- _Textauszug_:
↓

Freitag, 21. Oktober 2022

Kradolf. Seit April befindet sich im Güterschuppen am Bahnhof in Kradolf ein Industrieflohmarkt. In dem Schuppen lagern nicht nur Gegenstände, sondern auch viele Geschichten.

«Das ist eine Filmkamera, die die Journalisten des Schweizer Fernsehens bis 1968 verwendet haben», sagt René Hofmann. Noch ist das Schmuckstück in einer hölzernen Kiste verstaut, die wiederum in einem Regal steht. «Die haben wir bei einer Hausräumung in einem Keller gefunden», erzählt René Hofmann, während er die Kamera sorgfältig aus ihrer Verpackung hebt. Die Filmkamera ist nur eines der vielen aussergewöhnlichen Fundstücke, die im Güterschuppen am Bahnhof in Kradolf lagern. Zusammen mit seinem Kollegen Reto Thurnherr betreibt René Hofmann seit April den «Industrieflohmarkt Gleis 3». «Zuvor waren wir vier Jahre lang in Bürglen», sagt René Hofmann.

↑

- _Unbearbeitete Auflistung_:
↓

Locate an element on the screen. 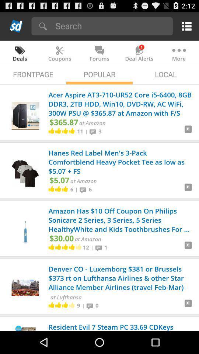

↑
↓

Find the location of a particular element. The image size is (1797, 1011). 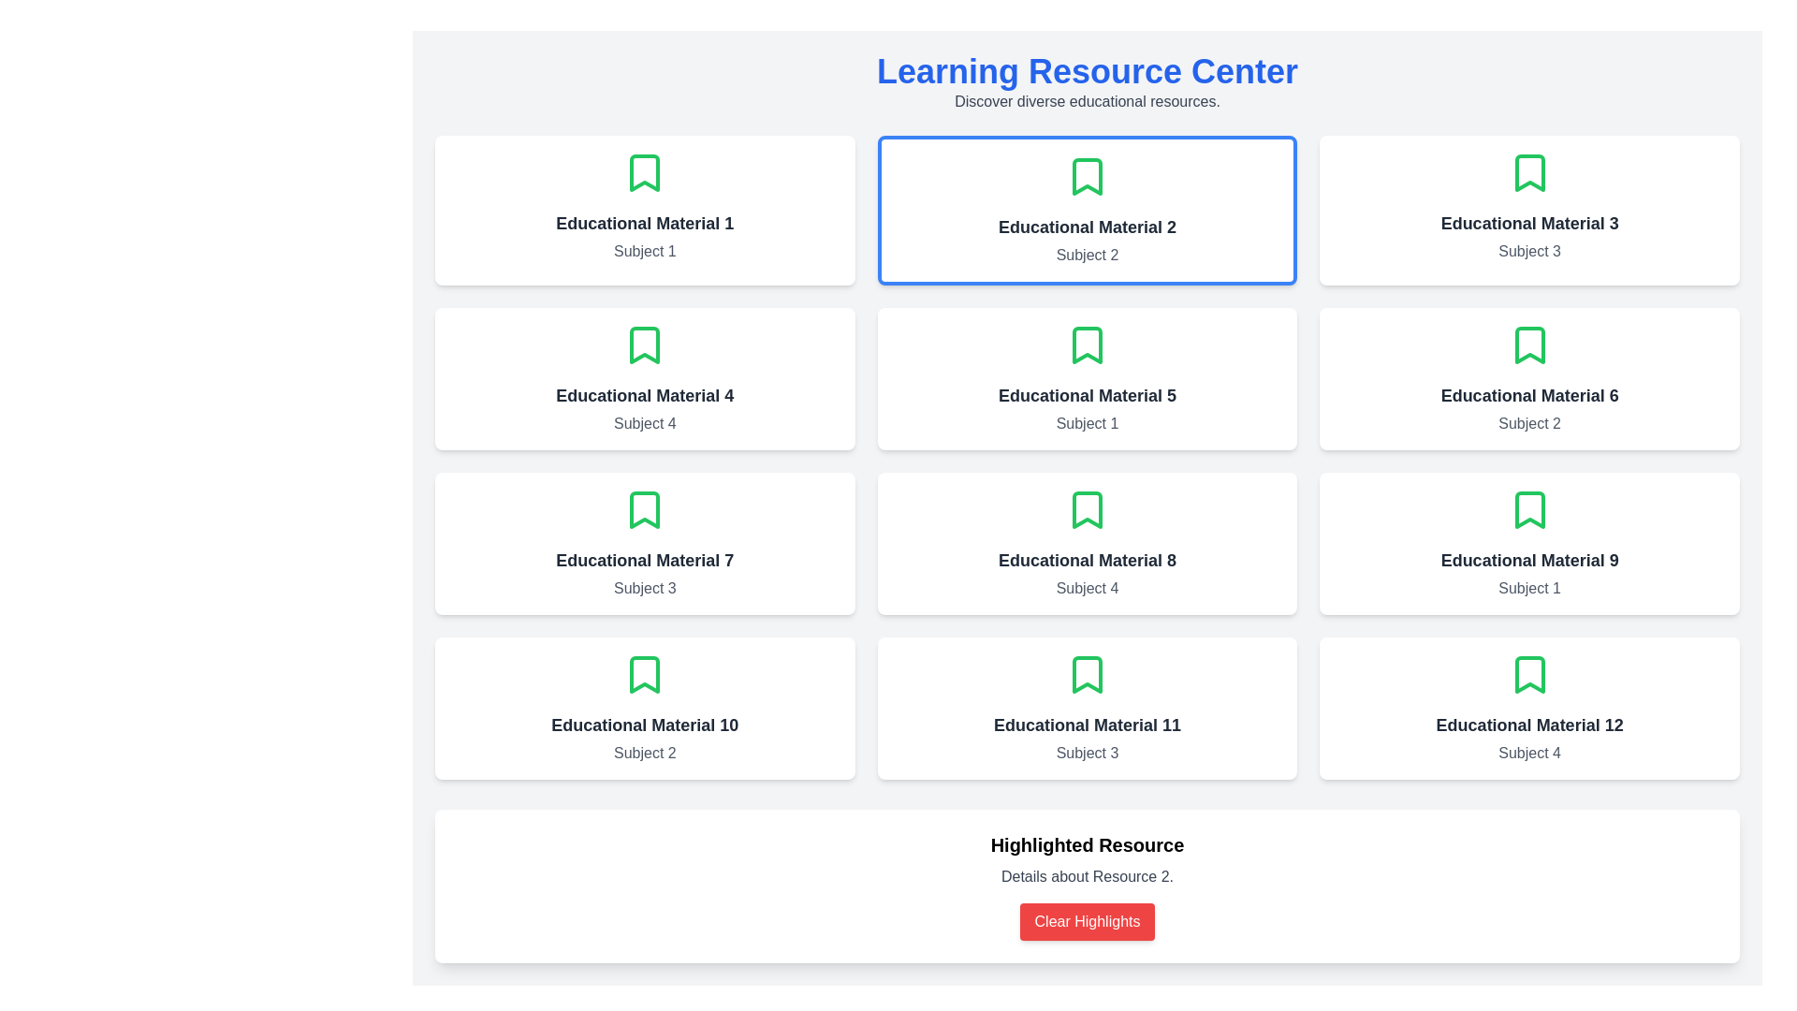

↑

- _Ziel der Aufgabe_: Schreibe den Bericht über den Industrieflohmarkt im Güterschuppen in Kradolf im Anschluss an seinen letzten Satz weiter. Die Auflistung wird hierfür nicht gebraucht.

- _Endergebnis_:
Perfekte Location
Auf die Frage, wieso zwei in Herisau und Urnäsch lebende Appenzeller ausgerechnet in Kradolf einen Flohmarkt eröffnen, antwortet er: «Hier ist der ideale Standort, weil er auch Laufkundschaft generiert und der Charme des Gebäudes perfekt zu unserem Sortiment passt.» Tatsächlich bietet der rustikale Raum das ideale Ambiente für das Sammelsurium des Duos, das sich als «Swiss Pickers» bezeichnet, was so viel bedeutet wie Schweizer Sammler. René Hofmann und Reto Thurnherr haben sich auf das Sammeln von sogenanntem Industrie-Design spezialisiert. Sie durchforsten Abbruchhäuser nach Fundstücken oder beteiligen sich an Fabrikräumungen. «Wir suchen auch im Internet nach Artikeln. Dabei interessiert uns oftmals nicht das angebotene Teil, sondern Dinge, die im Hintergrund zu sehen sind», erklärt René Hofmann.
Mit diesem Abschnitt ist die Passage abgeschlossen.